This repository has two sub-directories.
- The Kurator-bib is for cleaning bib records. This specific experiment is to retrive missing titles in the bib records. The methodology used inhere is to make queries from Google Scholar. The origianl input data is mczbase_IP_publications_2015Aug28.csv. The main code is retrieve_titles.py, which imports module scholar.py. Place the BeautifulSoup.py is required, serving as a Python library for pulling data out of HTML and XML. All those two files should be placed in the same folder as your Python code. test.py is used for single bib record while retrieve_titles.py is used for batch processing from a csv file.
To run the code,
a). remove the carriage returns in original csv file:
$ python remove_carriage_returns.py mczbase_IP_publications_2015Aug28.csv mczbase_IP_publications_2015Aug28_remove_carriage_returns.csv
b). run the main function to retrive missing titles from Google Scholar:
$ python retrieve_titles.py
The latest update has fixed two erros and now has retrieved dataset store in output/ directory. The current status is 62 out of 581 bib records have been found a match through Google Scholar. The next steps are:
(1). Although missing titles can be retrived, how to verify them?

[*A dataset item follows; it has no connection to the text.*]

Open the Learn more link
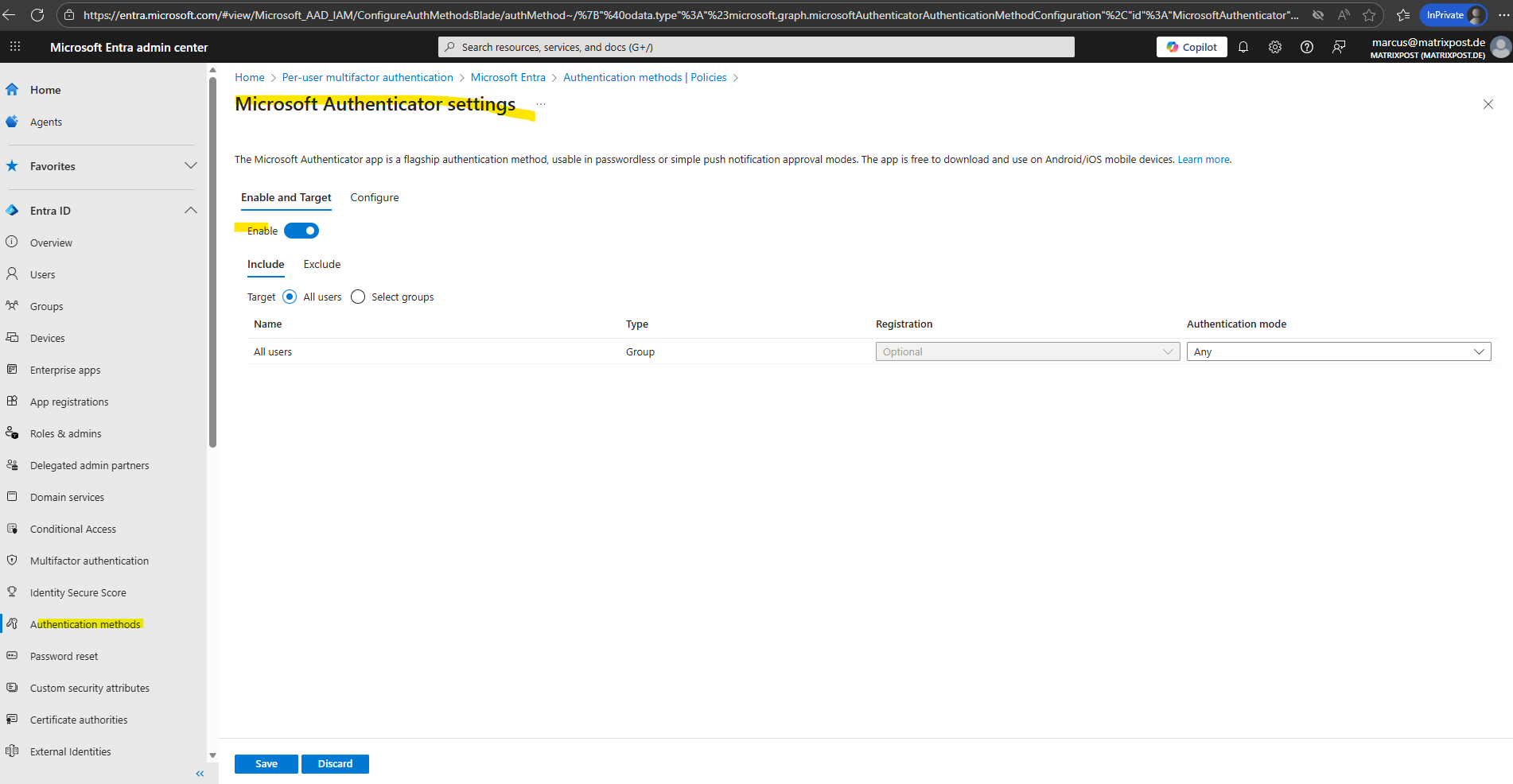1513x784 pixels. point(1203,159)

(2). So far only configure the prameter to output the first (most related) result. We can output more results. But for some records, Google Scholar alone might be enough. Below is the list of other potential candidates (for manual search), that might be added in the next step.
- crossRef
- worldCat discovery
- web of science:
- [national museum of natural history] (http://si-pwebsrch02.si.edu/search?q=&btnG.x=18&btnG.y=7&site=nmnh&client=nmnh_mainsite&proxystylesheet=nmnh_mainsite&output=xml_no_dtd)
- [American museum of natural history] (http://www.amnh.org/our-research/research-library/library-catalog/)
2.The second repo is using Python to develop a frontend interface for Kurator workflow. The web app is based on Flask framework and it is still under development.